From “Project Description, Pass Christian Town Library & School,” by the Pass Christian Historical Society, 2003:
‘Mrs. Roosevelt was so much impressed with your library she made me go around to see it myself. You are doing just the kind of work in which we most emphatically believe. Faithfully yours, Theodore Roosevelt (June, 1915)’
The old Town Library & School is Pass Christian’s most historic building and one of the great (and largely overlooked) treasures of the state of Mississippi.
Courthouse documents, [anecdotal] evidence, and architectural details suggest a construction date shortly after the property was acquired in 1853 by one Enewold Jebens, making the building (minus some 1908 renovations) 150 years old or almost the exact age of Beauvoir in Biloxi.
. . . .
The building derives its importance, however, not so much from its 19th century architecture or age, but rather from the building’s state of preservation; its role in community life (as a library, school, and catalyst for civic action); the books it has accumulated; and the visitors it has attracted. It is also important as an historical object because of the records it has retained, and its resistance to change–this is a 20,000+ volume library that, for example, never adopted the Dewey decimal system, or even use of the typewriter, and whose most recent furniture is seventy-five years old or more. Ledgers prepared in the most beautiful handwriting tell us the cost of books entering the collection nearly 100 years ago. And right up to the end in 1996, the library thought nothing of lending its most valuable volumes–books signed by Presidents–to the subscriber who had paid his or her $1.50 in annual subscription fees.
. . . .
To step through the building’s doors is to bring one back to the time when President Woodrow Wilson and later Theodore Roosevelt paid courtesy calls. To peruse the shelves is to discover books that other libraries would have discarded ages ago, and rediscover the reading interests of generations past. In short the building is a time capsule.
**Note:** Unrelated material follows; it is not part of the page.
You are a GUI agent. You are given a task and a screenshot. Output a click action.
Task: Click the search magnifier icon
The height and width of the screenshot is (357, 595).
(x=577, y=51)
The Pass Christian Town Library had just completed a major renovation project in August 2005 and was schedule to be on the Pass Christian Historical Society’s annual Tour of Homes. I don’t know whether the books had been moved back into the building or not, but I do believe they were completely destroyed either in this building or in the Historic Society’s building a block or two away. A brief but incredibly sad statement on the Tour of Homes 2005 listing reads, “the 29th Annual Tour of Homes was cancelled.”
Don’t forget the premier of Building Blocks “the documentary on the reclamation of historic properties and cultural institutions on the Mississippi Gulf Coast in the wake of Hurricane Katrina” tonight on Mississippi Public Broadcasting at 9 PM CDT.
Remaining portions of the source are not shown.